Walmart, of course, is a bricks-and-mortar retail behemoth. But you can’t ignore that e-commerce is a massive part of its business, nor can you ignore that its supply chain and logistics are tech-driven, too.

In DFW, Walmart is building a 1.5 million-square-foot automated fulfillment center and a 730,000-square-foot automated grocery distribution center. Together, the facilities will create about 1,000 full-time jobs across the region, with 40 percent of the openings being technical positions requiring STEM skills, according to the Arkansas-based retailer.

DFW ranks as top tech labor market

Tech companies are attracted to areas where they can source talent, so it’s no surprise they’re expanding in DFW. The metro tech labor pool is the sixth-largest in the nation with 189,200 workers, according to CBRE’s 2021 Scoring Tech Talent report.

North Texas ranked 13 out of 50 U.S. and Canadian tech markets, and the number of tech workers has increased by 16 percent. (Austin is the only other Texas market in the top 20, coming in at number 7.)

Moreover, the report highlighted DFW as a top migration market for tech talent behind San Francisco, Seattle, and Toronto. The region also ranked in the top 10 for tech degrees, which means the region is well-positioned to supply tech talent to technology employers.

For example, UT Dallas recently announced it will open five new research centers, as well as an extension of its Venture Development Center. The center is in Richardson’s Innovation Quarter, a 1,200-acre industrial area east of Central Expressway that local officials hope to transform into “the premier tech hub in Texas.”

Tech drives leasing activity

Nationally, the tech industry is leading the economic recovery, from job growth to office demand. Employment in the U.S. technology sector increased for the 12th consecutive month in November, a positive sign in an otherwise slightly disappointing report on the nation’s labor market growth, according to IT industry nonprofit CompTIA.

On a statewide basis, technology-related employment in Texas is poised to accelerate in 2021 and could approach 1.1 million workers by year’s end. Last year, Texas added an estimated 11,862 new tech jobs, more than any state.

The New York, Washington, Dallas, Los Angeles, and Chicago metropolitan areas had the most open positions in November. A third of those positions required skills in emerging technologies including artificial intelligence, data science, and DevOps (the union of people, process, and technology to serve customers).

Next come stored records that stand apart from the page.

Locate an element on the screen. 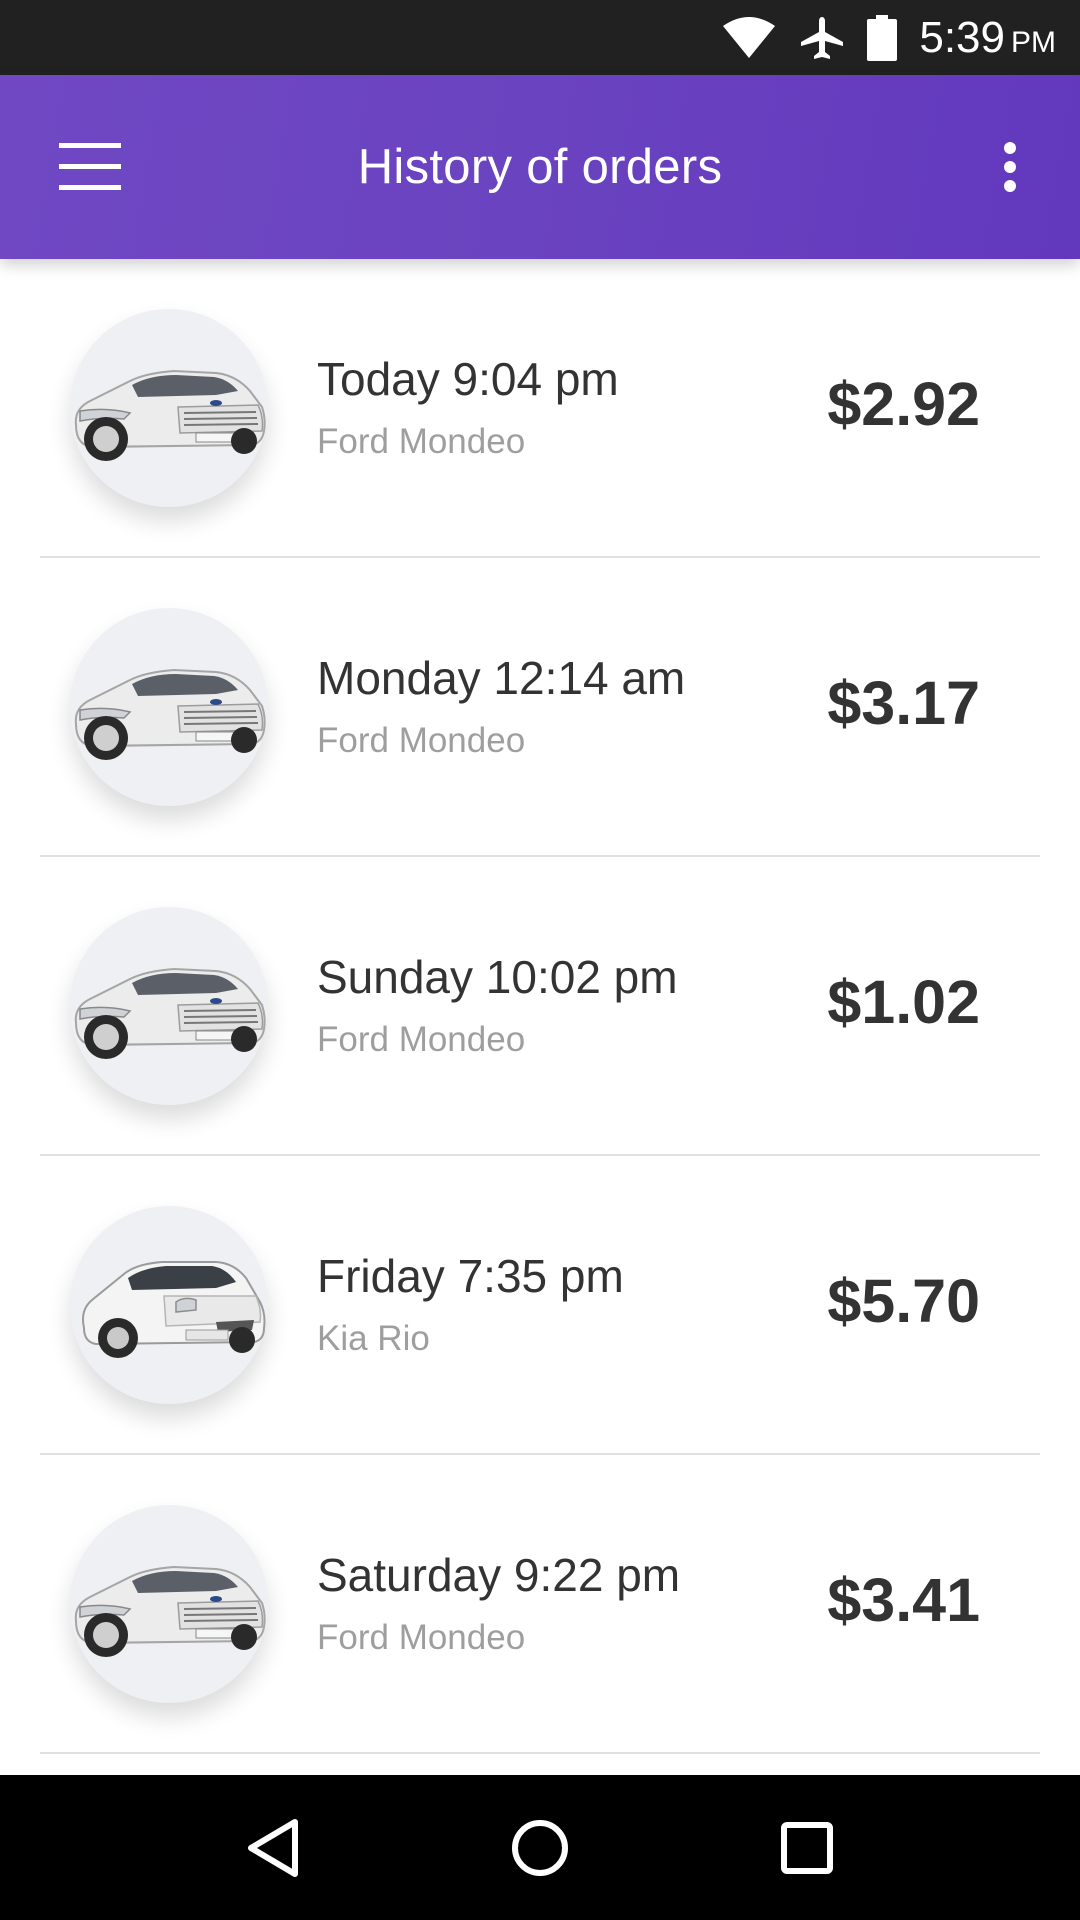 This screenshot has width=1080, height=1920. menu-button is located at coordinates (90, 167).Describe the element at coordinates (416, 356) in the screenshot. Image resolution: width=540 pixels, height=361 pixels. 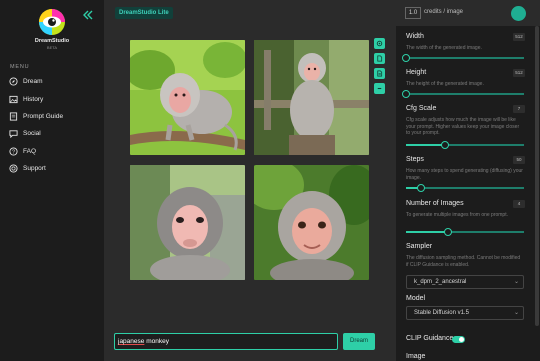
I see `image-section-title: Image` at that location.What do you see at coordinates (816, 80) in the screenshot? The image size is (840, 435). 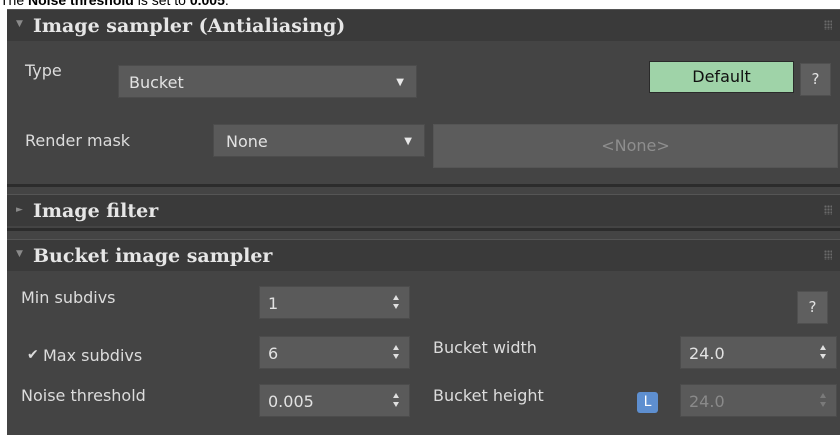 I see `help-button-image-sampler: ?` at bounding box center [816, 80].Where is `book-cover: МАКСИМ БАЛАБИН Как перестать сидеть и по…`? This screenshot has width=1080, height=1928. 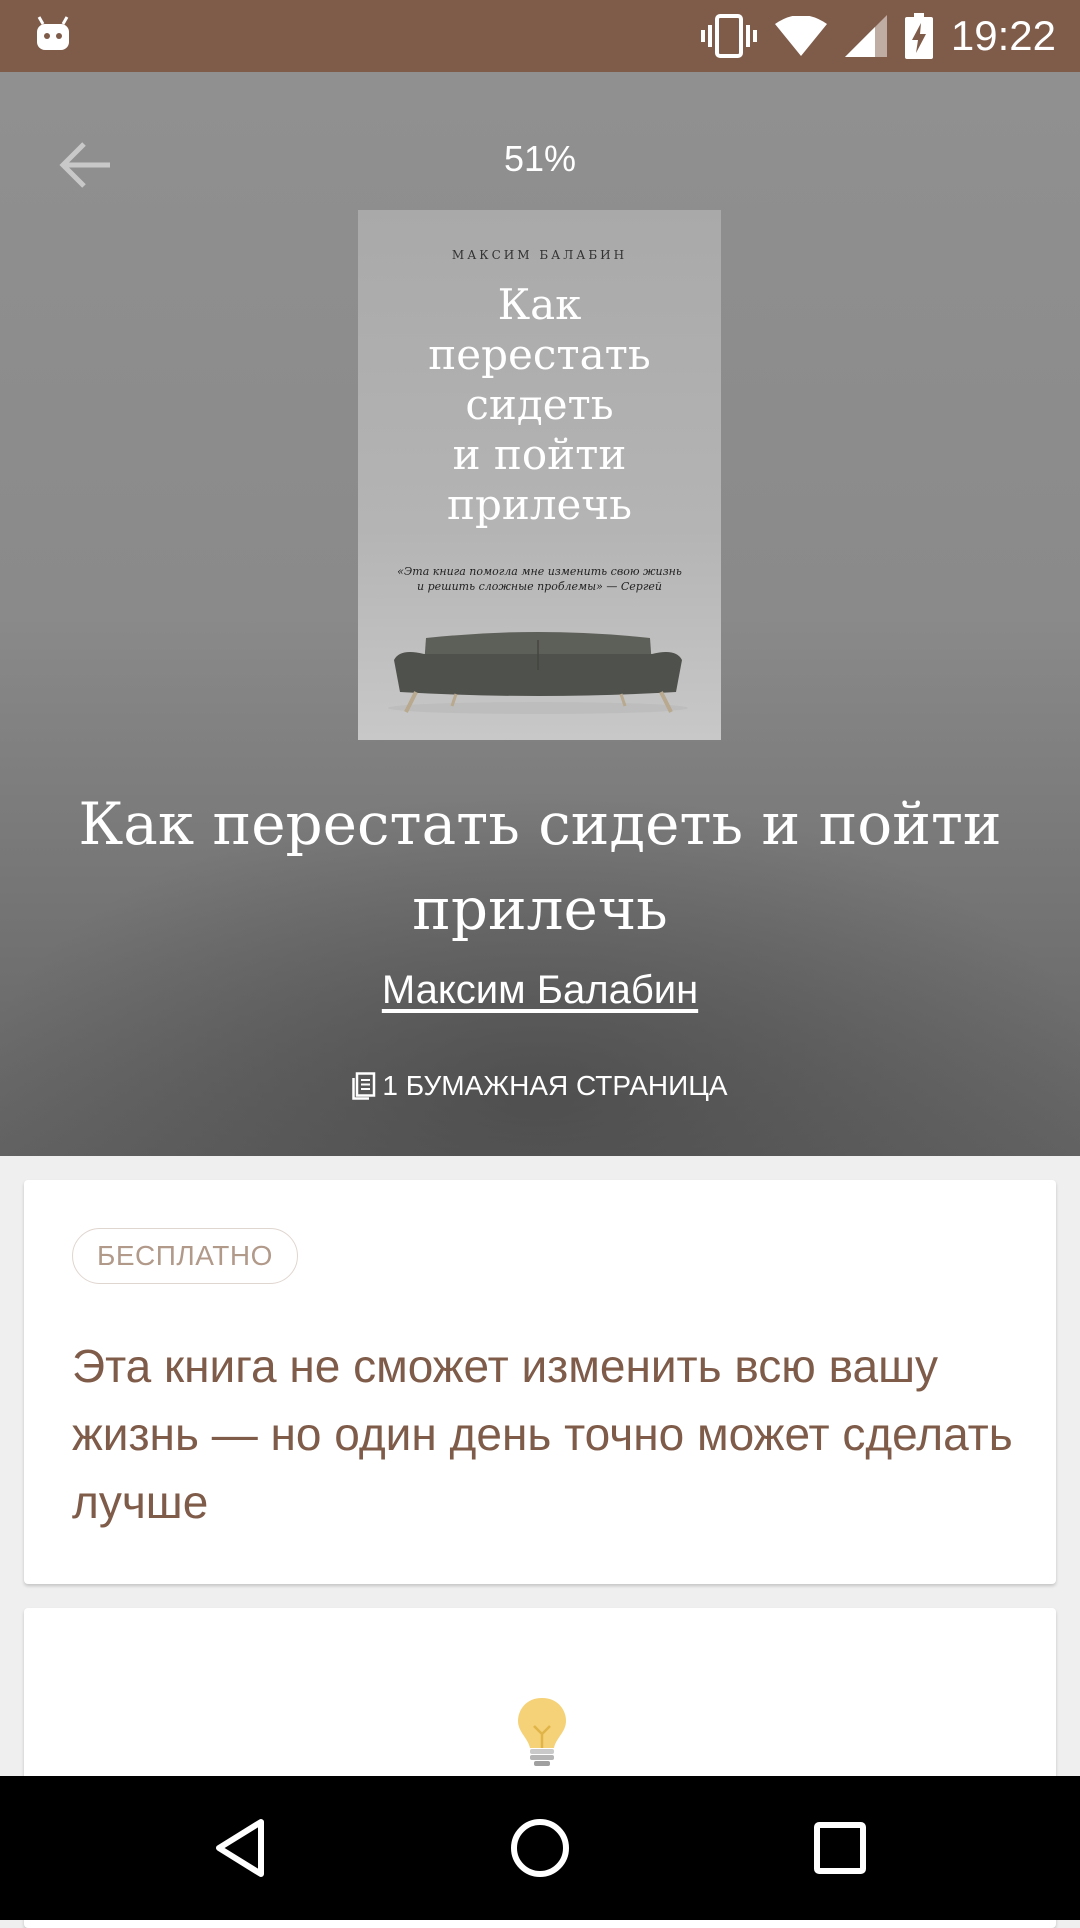 book-cover: МАКСИМ БАЛАБИН Как перестать сидеть и по… is located at coordinates (540, 475).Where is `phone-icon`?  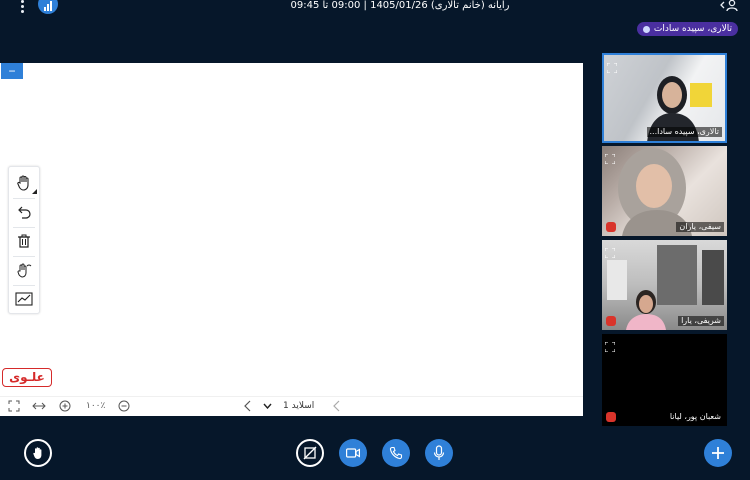
phone-icon is located at coordinates (396, 453).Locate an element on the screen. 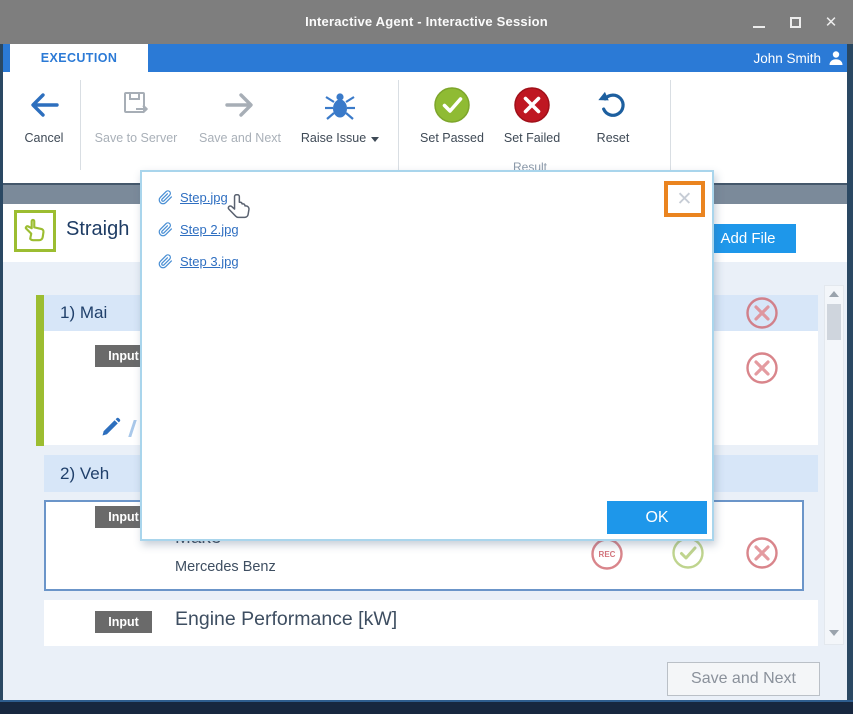 The width and height of the screenshot is (853, 714). cursor-pointer-icon is located at coordinates (238, 206).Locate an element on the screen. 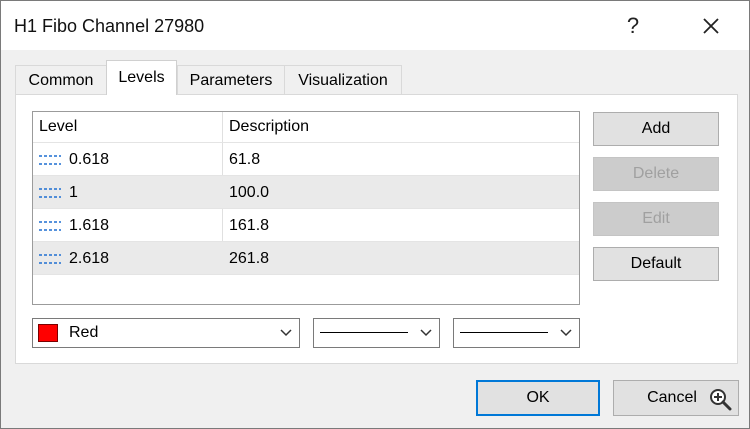  close-button is located at coordinates (711, 26).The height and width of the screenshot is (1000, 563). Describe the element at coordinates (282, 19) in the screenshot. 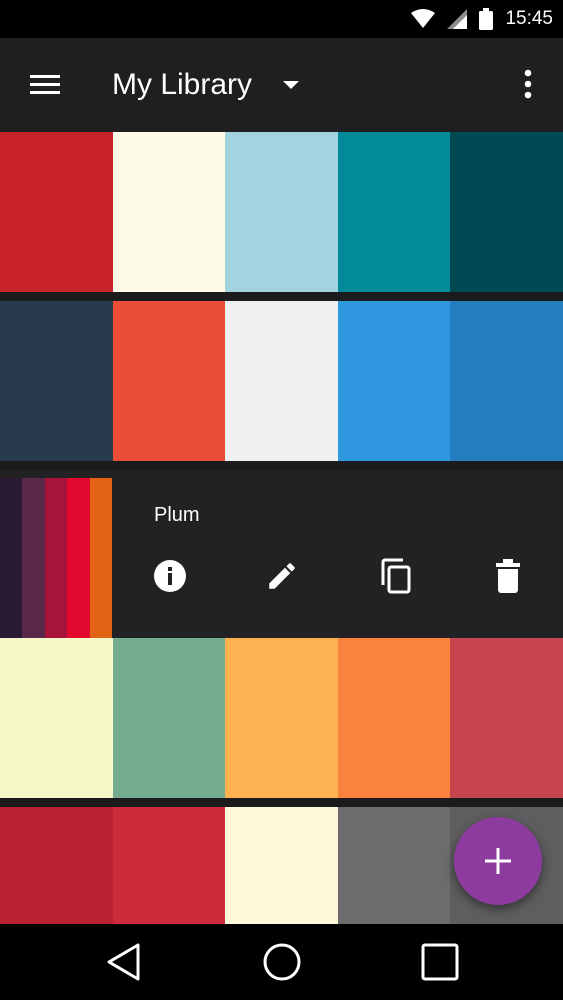

I see `status-bar: 15:45` at that location.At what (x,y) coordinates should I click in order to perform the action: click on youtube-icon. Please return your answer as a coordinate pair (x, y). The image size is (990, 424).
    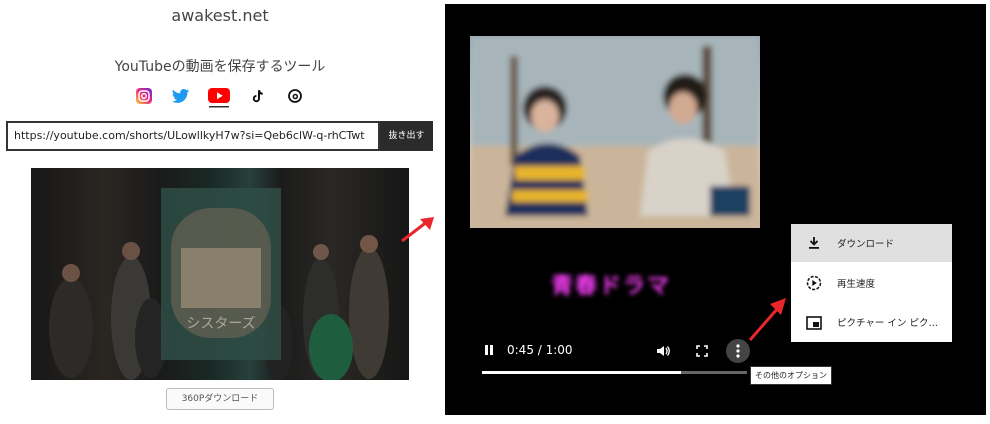
    Looking at the image, I should click on (219, 97).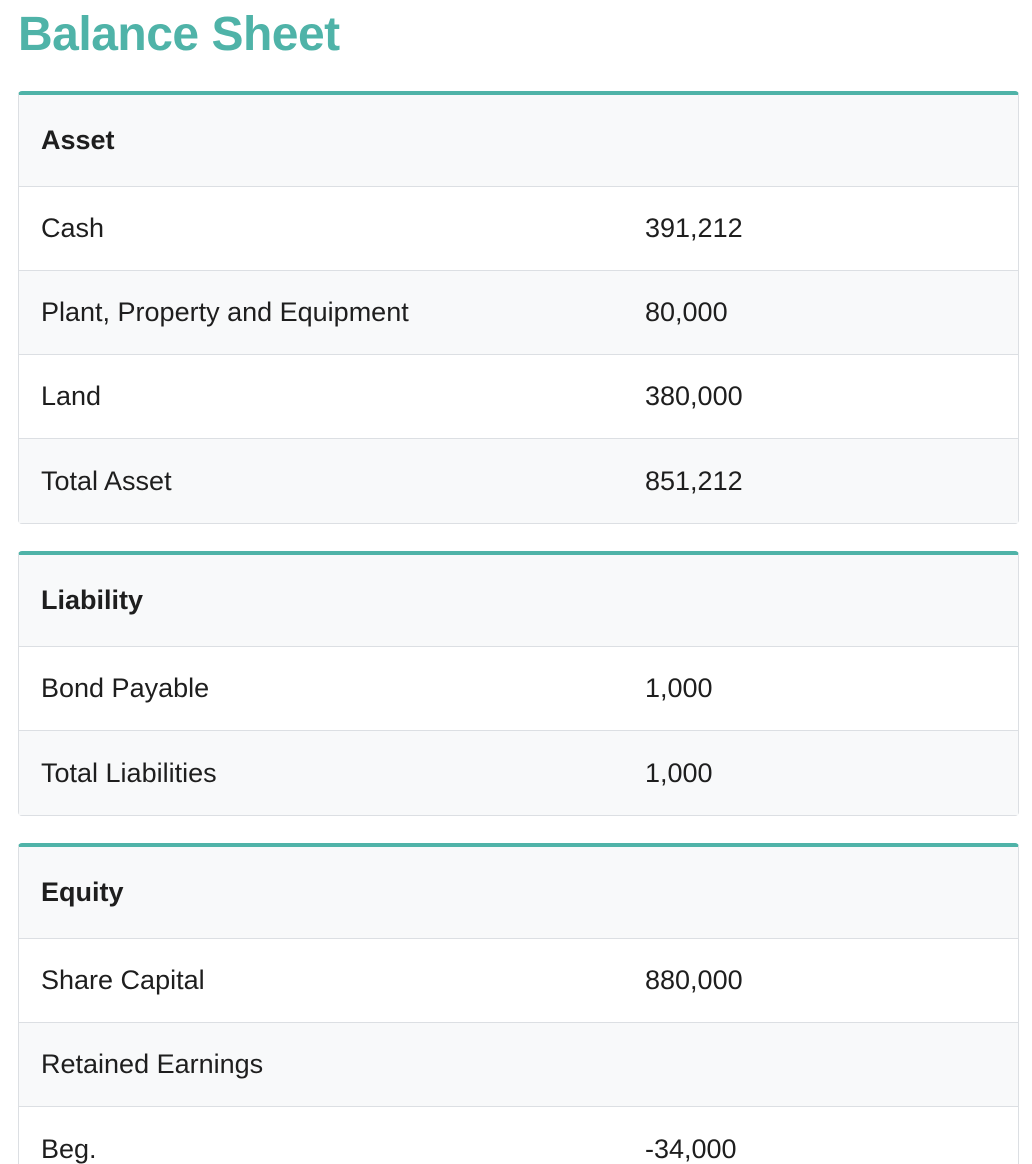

The expansion of tech companies and tech employment is powering leasing activity in the office sector both nationally and in DFW. Tech companies claimed a 22% share of U.S. office leasing activity in Q2 and Q3 combined, up from 17% for all of 2020, according to CBRE’s 2021 Tech 30 report.

Earlier this year, office sublease space and direct vacancies were at an all-time high in most major markets across the U.S. In North Texas, the office sector stood in stark contrast to the industrial sector, which saw vacancy rates fall to historic lows.

But the growth in the booming tech sector is fueling the next comeback for office use across the metro. As of early December, 38% of office leasing activity in DFW was technology-related. That’s more than double the leasing activity in both Q2 and Q3. As organizations increase their tech headcount over the next three years, demand for office space will increase as well, followed quickly by rental rates. Hence, executives, regardless of whether they lead tech companies or tech-driven companies, should plan now for their future office space needs.